La TV3 catalana, en un alarde de servilismo y mostrando su provincialismo inveterado, quiso presentar la imagen de Mas, con su bufanda, acompañado del inefable señor Trias, subtitulándolo con el siguiente rótulo: “Decenas de líderes mundiales en la marcha de París”.  El ridículo más espantoso porque, en realidad estaban, él y su acompañante, en el espacio reservado a los alcaldes franceses que también asistieron al acto. Lo que sucede es que, el señor Mas y sus compañeros separatistas, no pierden ocasión de querer demostrar que Catalunya, como ya ha dicho en alguna ocasión, es en realidad la 5ª o 6ª potencia europea y que, si no se le reconoce, es porque hay una especie de contubernio en contra de ella, que le impide ocupar el puesto que, según ellos, se merecerían dentro de la élite de los países más importantes de Europa. ¡Pues muy bien, que sigan pensando en esto cuando se encuentren con una deuda superior a los 7.000 millones de euros!, sin nadie que responda por ellos, y tengan que hacerse cargo de una economía que sigue en descenso y, sus mismos gobernantes, enzarzados en una lucha para ver cual de ellos es el que se lleva el gato al agua. La inversión extranjera en Catalunya, durante los primeros nueve meses del 2.014l la inversión extranjera en Catalunya ha sufrido una caída del 45% ¡Como para andar presumiendo por ahí!

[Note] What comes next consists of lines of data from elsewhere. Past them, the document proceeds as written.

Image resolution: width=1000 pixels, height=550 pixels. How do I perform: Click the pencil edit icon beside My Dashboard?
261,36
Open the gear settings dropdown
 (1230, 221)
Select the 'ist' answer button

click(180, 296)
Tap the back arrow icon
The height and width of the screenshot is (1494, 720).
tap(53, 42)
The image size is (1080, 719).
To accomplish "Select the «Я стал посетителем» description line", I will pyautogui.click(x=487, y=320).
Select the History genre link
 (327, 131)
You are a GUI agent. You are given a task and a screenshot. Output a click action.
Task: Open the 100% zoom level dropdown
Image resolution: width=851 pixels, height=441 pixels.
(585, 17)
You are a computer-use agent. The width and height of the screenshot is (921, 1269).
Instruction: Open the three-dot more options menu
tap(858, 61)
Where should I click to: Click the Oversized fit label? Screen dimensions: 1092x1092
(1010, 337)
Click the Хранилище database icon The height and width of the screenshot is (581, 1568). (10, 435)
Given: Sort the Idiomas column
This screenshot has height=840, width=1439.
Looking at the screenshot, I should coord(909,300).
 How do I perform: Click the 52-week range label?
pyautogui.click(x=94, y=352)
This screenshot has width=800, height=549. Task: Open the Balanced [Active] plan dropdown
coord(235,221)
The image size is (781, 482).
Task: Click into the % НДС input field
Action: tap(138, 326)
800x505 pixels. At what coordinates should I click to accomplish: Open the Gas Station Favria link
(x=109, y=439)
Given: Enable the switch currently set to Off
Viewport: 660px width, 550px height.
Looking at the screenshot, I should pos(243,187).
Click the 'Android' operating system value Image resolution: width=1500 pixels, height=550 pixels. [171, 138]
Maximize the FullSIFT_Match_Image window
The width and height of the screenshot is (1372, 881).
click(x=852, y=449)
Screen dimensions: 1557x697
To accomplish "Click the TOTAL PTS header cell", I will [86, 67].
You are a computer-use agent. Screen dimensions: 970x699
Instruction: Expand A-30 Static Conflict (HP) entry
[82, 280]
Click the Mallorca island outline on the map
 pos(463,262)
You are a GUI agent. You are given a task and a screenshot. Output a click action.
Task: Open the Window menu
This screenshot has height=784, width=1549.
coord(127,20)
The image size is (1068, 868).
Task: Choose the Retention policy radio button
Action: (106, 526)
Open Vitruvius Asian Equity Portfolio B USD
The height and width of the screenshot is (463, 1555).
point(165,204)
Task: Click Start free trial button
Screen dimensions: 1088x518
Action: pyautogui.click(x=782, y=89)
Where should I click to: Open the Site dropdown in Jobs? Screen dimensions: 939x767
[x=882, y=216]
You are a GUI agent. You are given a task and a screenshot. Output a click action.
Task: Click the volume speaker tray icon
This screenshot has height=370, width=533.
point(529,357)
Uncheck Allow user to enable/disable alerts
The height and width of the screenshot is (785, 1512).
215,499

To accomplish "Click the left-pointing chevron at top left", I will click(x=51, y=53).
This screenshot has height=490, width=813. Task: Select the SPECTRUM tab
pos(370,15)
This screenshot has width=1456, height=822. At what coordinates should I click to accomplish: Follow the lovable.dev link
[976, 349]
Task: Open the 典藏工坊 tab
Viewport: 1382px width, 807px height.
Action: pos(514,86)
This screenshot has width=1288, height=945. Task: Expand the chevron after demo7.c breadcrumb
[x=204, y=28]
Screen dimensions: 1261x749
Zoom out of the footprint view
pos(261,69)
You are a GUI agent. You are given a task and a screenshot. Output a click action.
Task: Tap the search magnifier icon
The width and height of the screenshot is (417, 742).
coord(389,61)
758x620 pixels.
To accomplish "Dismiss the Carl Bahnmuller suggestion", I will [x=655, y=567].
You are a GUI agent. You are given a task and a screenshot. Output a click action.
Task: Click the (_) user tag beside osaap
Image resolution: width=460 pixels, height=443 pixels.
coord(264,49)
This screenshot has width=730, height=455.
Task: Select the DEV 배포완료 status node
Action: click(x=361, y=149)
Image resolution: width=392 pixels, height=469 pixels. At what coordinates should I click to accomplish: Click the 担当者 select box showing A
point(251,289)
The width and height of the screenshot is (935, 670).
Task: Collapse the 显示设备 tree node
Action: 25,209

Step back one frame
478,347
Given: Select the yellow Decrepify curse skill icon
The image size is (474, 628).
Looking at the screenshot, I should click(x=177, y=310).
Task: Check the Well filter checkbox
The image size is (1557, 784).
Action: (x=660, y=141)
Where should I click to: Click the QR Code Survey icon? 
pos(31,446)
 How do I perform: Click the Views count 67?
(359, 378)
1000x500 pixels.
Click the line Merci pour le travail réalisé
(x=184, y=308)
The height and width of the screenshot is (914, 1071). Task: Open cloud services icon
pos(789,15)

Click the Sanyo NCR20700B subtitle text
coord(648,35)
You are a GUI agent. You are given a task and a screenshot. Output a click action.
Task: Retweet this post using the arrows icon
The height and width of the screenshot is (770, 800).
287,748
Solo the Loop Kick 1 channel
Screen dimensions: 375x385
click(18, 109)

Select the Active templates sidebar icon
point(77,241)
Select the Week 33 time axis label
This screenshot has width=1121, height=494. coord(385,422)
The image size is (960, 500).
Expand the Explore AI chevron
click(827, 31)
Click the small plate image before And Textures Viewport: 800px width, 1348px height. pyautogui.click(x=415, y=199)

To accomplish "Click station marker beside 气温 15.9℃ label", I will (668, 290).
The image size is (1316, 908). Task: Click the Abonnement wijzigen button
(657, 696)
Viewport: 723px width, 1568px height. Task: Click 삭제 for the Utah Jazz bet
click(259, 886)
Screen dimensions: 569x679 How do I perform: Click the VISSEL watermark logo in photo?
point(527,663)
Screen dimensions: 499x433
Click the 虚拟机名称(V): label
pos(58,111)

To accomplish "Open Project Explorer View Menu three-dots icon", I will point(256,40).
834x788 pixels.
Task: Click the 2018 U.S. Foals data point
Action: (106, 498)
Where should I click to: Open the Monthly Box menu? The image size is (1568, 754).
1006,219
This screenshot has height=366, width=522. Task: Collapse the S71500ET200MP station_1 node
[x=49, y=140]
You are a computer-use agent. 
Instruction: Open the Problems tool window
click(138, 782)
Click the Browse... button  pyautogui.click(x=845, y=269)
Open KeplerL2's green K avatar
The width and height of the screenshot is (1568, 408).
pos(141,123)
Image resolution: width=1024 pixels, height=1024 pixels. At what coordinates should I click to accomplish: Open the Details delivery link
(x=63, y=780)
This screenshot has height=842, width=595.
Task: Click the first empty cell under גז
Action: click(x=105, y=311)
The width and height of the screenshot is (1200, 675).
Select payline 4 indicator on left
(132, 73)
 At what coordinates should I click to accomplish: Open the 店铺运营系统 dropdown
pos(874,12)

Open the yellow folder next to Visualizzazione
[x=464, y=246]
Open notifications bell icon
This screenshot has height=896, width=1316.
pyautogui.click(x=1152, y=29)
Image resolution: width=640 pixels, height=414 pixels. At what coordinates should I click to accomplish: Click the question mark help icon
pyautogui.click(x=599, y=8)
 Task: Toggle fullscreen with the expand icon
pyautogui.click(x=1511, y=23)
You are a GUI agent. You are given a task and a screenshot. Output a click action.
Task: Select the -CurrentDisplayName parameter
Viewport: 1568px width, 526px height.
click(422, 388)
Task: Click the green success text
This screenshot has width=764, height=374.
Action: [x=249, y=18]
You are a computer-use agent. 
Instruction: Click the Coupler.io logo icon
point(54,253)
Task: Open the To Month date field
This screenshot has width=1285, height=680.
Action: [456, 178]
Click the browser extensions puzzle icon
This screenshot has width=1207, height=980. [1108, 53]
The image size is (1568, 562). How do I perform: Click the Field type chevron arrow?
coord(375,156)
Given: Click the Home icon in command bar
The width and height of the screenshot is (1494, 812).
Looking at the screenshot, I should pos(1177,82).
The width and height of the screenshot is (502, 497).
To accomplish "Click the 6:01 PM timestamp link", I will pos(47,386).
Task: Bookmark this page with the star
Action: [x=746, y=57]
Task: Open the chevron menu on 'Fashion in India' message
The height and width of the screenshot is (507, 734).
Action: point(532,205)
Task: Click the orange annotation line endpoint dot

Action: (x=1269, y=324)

Lo que sucede es que lo que se traen entre manos los miembros de la Generalitat, excluidos el PP y C.s, no es más que intentar convertir a Catalunya en una especie de domino propio en el que establecerse como gobernantes y instalar sus propias reglas que, como es natural, no van a ser precisamente beneficiosas para los catalanes que vivimos en esta autonomía, sino que lo que se pretende es un reparto de influencias, de poder y de las finanzas del país; quizás convencidos de que todavía van a ser capaces de sacarle más provecho antes de que ya no quede nada que exprimir, que será cuando se desentiendan de los catalanes y se vayan a gozar de sus “bien ganadas” fortunas en otros países, paraísos fiscales, donde los catalanes no puedan acceder para reclamarles responsabilidades.

No es que se trate de una mera suposición imaginaria, porque lo sucedido con la familia Pujol, con las fortunas de sus hijos fuera de España y de Catalunya, está siendo cuestionado por la misma Justicia española, a la que no le cuadra que, con las respectivas actividades de sus miembros, hayan conseguido amasar semejante imperio económico fuera de nuestras fronteras. En todo caso, tenemos la impresión, con todos los respetos para el señor president, que en este tinglado separatista, quien actúa como “tonto útil”, es precisamente el señor Mas que, pese a la cara de inteligente que intenta poner, pose copiada de la del “muy honorable” señor Pujol, parece que anda dando palos de ciego esperando que la suerte le sonría a lo que, con toda seguridad, se va a oponer el señor Oriol Junqueras que, con las ideas más diáfanas tiene claro lo que quiere para Catalunya. O así es como, señores, desde la óptica de un ciudadano de a pie, vemos venir la hecatombe separatista.